His Excellency Girija Prasad Koirala
Prime Minister, Kingdom of Nepal
Office of the Prime Minister
Via Fax: 977-1-227-286
The Committee to Protect Journalists (CPJ) is gravely concerned over the disappearance of Krishna Sen, editor of the Nepali-language weekly Janadesh. Though authorities claim Sen was released from Rajbiraj Jail on the night of March 10, following a March 8 Supreme Court ruling that his detention violated Nepal's habeas corpus protections, local journalists and human rights advocates have reported him missing.
Sen is currently thought to be in illegal police custody. If this is the case, it would mark the second time authorities have failed to comply with a Supreme Court order for his release.
Police first arrested Sen in Kathmandu on April 19, 1999, and detained him under provisions of the Public Security Act that sanction preventive detention for those considered a threat to domestic security and tranquility. CPJ believes the arrest was prompted by that week's edition of Janadesh, which featured an interview with Baburam Bhattarai, one of the leaders of the Maoist insurgency in Nepal. On the day Sen was arrested, police reportedly confiscated 20,000 copies of the weekly in order to prevent the interview from being widely read.
The Supreme Court first ordered Sen's release on August 10, 1999. But according to his attorney, Yekraj Bhandari, police and district officials then conspired to keep the journalist in detention by forging release papers and then "re-arresting" him days later on false charges.
Prison authorities forced Sen to sign papers certifying his release from Bhadragol Jail in Kathmandu on February 9, according to Bhandari. Sen was not released, however. Instead, he was secretly transferred to the southeastern district of Siraha, where police said he was detained on February 13. Authorities then charged him with carrying illegal weapons under the provisions of the Arms and Ammunitions Act. Around August 2000, Sen was transferred yet again, this time to Rajbiraj Jail.

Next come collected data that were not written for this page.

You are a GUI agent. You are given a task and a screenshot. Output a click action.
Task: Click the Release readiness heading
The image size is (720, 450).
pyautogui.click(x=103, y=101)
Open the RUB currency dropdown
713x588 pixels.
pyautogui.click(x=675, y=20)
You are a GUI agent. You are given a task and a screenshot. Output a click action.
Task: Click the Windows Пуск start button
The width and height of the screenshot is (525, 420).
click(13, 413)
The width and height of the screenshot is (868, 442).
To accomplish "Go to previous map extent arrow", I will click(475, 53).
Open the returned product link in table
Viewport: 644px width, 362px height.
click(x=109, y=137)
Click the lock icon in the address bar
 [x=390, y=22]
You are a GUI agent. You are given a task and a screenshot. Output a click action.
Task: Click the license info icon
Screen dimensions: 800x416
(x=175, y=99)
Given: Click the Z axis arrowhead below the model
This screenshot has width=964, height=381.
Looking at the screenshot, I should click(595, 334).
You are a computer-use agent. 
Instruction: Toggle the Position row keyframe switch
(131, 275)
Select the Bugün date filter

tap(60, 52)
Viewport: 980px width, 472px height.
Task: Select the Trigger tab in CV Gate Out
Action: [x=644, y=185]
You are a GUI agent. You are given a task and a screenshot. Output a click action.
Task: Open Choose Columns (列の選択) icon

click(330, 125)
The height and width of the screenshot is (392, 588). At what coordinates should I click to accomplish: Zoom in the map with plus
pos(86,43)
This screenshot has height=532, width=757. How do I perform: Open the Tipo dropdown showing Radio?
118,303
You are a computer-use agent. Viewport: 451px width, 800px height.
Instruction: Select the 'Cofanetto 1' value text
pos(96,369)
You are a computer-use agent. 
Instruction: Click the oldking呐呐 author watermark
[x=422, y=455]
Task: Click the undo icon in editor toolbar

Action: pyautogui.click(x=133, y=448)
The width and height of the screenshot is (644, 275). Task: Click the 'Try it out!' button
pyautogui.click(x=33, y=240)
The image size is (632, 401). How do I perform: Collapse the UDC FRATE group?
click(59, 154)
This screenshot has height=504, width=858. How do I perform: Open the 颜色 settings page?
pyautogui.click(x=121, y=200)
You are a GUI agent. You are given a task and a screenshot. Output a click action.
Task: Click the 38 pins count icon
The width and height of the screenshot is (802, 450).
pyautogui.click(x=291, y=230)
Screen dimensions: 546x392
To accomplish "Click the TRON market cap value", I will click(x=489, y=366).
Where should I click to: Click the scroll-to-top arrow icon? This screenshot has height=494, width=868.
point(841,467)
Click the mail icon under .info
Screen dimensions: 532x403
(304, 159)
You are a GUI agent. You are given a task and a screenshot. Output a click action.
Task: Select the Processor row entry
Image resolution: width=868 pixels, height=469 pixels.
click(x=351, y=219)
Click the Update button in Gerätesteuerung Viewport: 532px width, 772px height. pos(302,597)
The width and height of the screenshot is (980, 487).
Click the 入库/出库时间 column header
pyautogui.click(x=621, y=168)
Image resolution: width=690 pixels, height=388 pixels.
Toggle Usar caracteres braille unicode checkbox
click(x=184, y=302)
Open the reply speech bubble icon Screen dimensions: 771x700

Legal proceedings in Sen's case were postponed repeatedly throughout 2000. On March 8, 2001, however, the Supreme Court of Nepal ruled his detention illegal and ordered his release.
According to a report published today in the national daily Kathmandu Post, Sen contacted journalists on the evening of March 10, and asked them to appear at Rajbiraj Jail on the morning of March 11, when he expected to be released. But when journalists arrived on March 11, Hom Nath Khatri, an official at Rajbiraj Jail, told them that Sen had been released the previous night. The editor's current whereabouts are unknown.
As a nonpartisan organization of journalists dedicated to the defense of our colleagues around the world, CPJ respectfully urges Your Excellency to ensure that the Supreme Court's order is carried out, and to confirm publicly that Krishna Sen has been released. Given prison authorities' record of duplicity in this affair, however, we will not feel satisfied that Sen is safe until it is clear that he is free to work, travel, and speak to the press.
Finally, we urge you to order a prompt investigation into allegations that officials at Bhadragol, Siraha, and Rajbiraj jails conspired in Sen's illegal detention.
We thank you for your attention to this urgent matter, and await your response.